Webmaster Richard Anderson rejected calls from aldermen who said the Web site (www.chicagofirehouse.ws) should be shut down. Fire Commissioner James Joyce had pointed to this “underground Web site” when asked Wednesday why officials have only been able to trace one of five racist transmission made on the department’s radio frequencies in a little more than a month.
“I don’t know what the city is beefing about,” said Anderson, a fire engineer. “It’s the 1st Amendment, freedom of speech.”
The city’s top lawyer planned to send a cease-and-desist letter to the Internet site’s operator demanding the site stop displaying the Fire Department logo, said Jennifer Hoyle, city Law Department spokeswoman. Also Thursday, in what officials say was apparently a “copy cat” incident, someone twice broadcast a racial slur over radio frequencies used by the Cook County sheriff’s department.
The slur was uttered at 8:29 a.m. and again one minute later, apparently by the same person, sheriff’s department spokeswoman Sally Daly said.
“It included the use of the `n-word,'” Daly said, declining to elaborate.
Sheriff Michael Sheahan will fire the person if he is a sheriff’s employee, Daly said.
The firefighter who inadvertently made the first racist transmission over an open microphone in a department vehicle Feb. 2 received a 90-day suspension. When more incidents occurred after the firefighter’s punishment, Joyce declared the use of racial slurs a fireable offense.
Those responsible “definitely” should be fired, Mayor Richard Daley said Thursday.
Daley said he had not seen the firefighters’ Web site but suggested there is no way to control it.
“That’s the problem of the 1st Amendment–not only that, but all types of Web sites we see today, talk programs,” the mayor said. “What are you going to do about it? It’s a complicated issue.
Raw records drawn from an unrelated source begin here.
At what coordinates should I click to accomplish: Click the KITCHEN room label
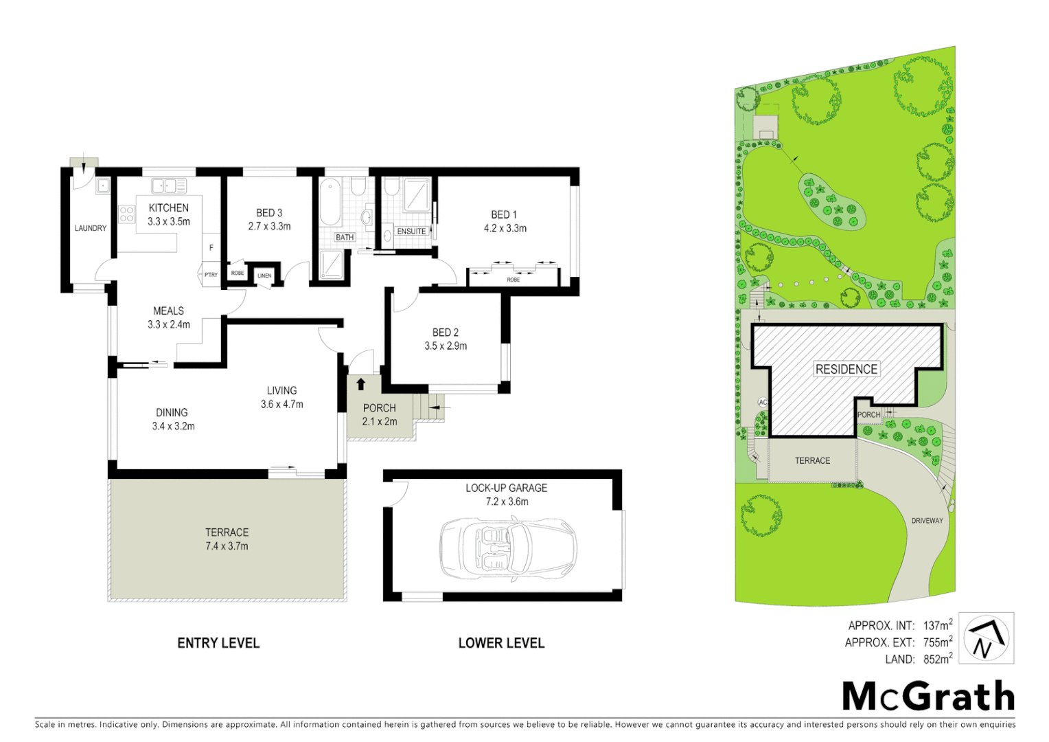(x=168, y=207)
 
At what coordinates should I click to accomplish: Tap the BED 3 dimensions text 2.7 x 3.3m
(x=269, y=226)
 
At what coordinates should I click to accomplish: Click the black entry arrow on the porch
(x=361, y=385)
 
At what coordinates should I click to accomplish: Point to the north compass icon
(x=986, y=638)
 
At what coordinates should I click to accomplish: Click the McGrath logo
(x=928, y=697)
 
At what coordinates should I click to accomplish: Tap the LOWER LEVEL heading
(x=501, y=643)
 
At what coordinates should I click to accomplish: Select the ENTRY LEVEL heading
(x=218, y=643)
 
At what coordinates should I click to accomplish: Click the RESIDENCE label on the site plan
(x=846, y=369)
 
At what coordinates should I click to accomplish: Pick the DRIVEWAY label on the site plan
(x=927, y=521)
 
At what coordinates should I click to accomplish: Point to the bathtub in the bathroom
(x=331, y=202)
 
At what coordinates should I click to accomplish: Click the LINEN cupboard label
(x=264, y=276)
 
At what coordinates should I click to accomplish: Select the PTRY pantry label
(x=211, y=275)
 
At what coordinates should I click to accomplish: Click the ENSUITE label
(x=411, y=232)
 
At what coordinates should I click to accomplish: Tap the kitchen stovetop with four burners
(x=127, y=214)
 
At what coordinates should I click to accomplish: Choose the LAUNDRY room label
(x=91, y=228)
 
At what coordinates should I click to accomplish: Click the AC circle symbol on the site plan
(x=763, y=402)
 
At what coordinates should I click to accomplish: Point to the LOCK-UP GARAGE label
(x=506, y=488)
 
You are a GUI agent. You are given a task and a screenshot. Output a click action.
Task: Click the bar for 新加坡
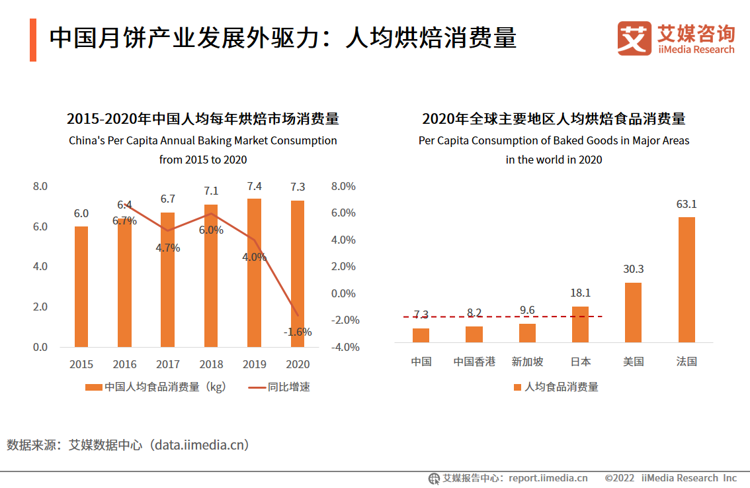click(x=527, y=332)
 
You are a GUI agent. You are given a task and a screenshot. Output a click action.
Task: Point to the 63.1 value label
click(x=687, y=205)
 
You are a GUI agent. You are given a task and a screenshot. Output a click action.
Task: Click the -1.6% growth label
click(x=298, y=332)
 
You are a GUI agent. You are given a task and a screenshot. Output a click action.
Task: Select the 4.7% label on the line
click(x=168, y=248)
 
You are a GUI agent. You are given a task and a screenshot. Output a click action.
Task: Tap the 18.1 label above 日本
click(x=580, y=293)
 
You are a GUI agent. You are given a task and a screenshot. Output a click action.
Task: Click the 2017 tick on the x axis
click(x=168, y=364)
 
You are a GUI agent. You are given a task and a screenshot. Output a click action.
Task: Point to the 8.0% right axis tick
click(x=343, y=187)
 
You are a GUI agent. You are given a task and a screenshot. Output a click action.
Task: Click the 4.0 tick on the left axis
click(x=40, y=267)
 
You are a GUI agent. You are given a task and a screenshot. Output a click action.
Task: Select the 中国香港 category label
click(x=474, y=362)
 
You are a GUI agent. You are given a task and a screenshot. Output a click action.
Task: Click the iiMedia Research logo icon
click(x=634, y=38)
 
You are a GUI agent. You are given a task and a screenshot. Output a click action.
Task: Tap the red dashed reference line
click(x=503, y=317)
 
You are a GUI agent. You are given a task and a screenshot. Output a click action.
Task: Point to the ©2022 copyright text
click(x=619, y=478)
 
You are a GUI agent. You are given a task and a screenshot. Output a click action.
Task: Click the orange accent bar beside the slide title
click(x=33, y=40)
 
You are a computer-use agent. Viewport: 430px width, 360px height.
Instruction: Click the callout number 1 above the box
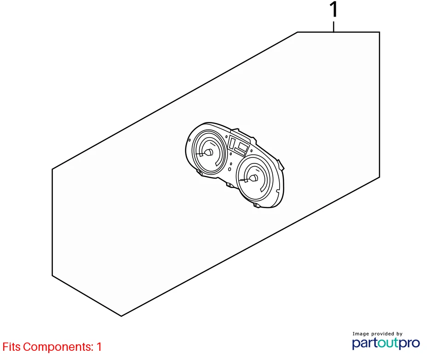tap(333, 10)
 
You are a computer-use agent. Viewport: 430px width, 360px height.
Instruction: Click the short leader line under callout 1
tap(333, 27)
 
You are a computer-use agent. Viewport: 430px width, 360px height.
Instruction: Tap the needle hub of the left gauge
tap(209, 152)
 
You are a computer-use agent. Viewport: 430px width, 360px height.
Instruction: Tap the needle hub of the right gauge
tap(254, 178)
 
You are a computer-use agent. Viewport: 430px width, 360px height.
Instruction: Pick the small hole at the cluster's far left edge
tap(189, 140)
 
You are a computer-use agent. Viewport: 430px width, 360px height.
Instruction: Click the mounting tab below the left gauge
tap(200, 173)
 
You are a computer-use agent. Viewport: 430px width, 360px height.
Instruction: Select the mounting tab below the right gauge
tap(257, 205)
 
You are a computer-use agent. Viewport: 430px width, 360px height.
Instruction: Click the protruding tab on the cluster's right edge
tap(281, 165)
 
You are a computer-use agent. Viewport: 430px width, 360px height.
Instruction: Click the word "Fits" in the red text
tap(11, 347)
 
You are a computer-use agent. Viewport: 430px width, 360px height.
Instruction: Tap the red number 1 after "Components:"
tap(99, 347)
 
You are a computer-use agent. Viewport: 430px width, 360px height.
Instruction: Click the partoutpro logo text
tap(386, 343)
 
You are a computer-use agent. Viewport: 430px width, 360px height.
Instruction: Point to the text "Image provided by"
tap(378, 334)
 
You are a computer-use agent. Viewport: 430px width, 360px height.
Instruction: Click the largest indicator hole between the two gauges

But it is unacceptable.”
Ordinances prohibit the use of the city’s seal and the symbols of the Police and Fire Departments except for official business, Hoyle said.
“We just want to make sure this is not seen as an official site,” she said.
The Web site features an open message board where anyone can post anonymously under the department’s logo and the heading, “The unofficial bulletin board of the Chicago Fire Department.”
In one recent post, someone wrote an epithet for blacks 81 times before ending with: “Thanks!!!! Working tomorrow and just wanted to get it out of my system!!!!!!!”
Another post referred to fire stations in minority neighborhoods as “ghetto houses.”
And one participant in the forum hoped diversity training that would likely be mandated after the racist radio comments would include watching “The Barbershop,” a movie with an African-American cast set on the South Side.
Several posted messages suggested the Daley administration is using the spate of racist transmissions to deflect attention from the scandal in the city’s Hired Truck Program.
Others in the chat room, however, decried the racist statements as “childish and stupid” and criticized the participant who posted the how-to guide on avoiding detection on fire radios. “I will never bring disgrace to this job or department like whoever is talking on the radio,” wrote “phone call away,” who urged firefighters to turn in the perpetrators of the racist broadcasts.
Anderson said he saw no reason to delete the information about how to avert having a radio transmission traced, which someone with the screen name “In the know” posted to the message board late Tuesday.
“Why should I censor it?” said Anderson. “It’s a chat room. Do you have censorship in a newspaper?”
Anderson also noted a prominently displayed disclaimer that the bulletin board “is not responsible for the opinions or responses of persons that inhabit its pages.”
The site’s Internet address is registered to Michael Kappel, who has been a Chicago firefighter since 1990. Kappel said he cut all ties to it about a year ago because he was uncomfortable with the personal attacks that often surfaced on the message board.
“I had nothing but good intentions,” he said. “A few malicious people ran amok.”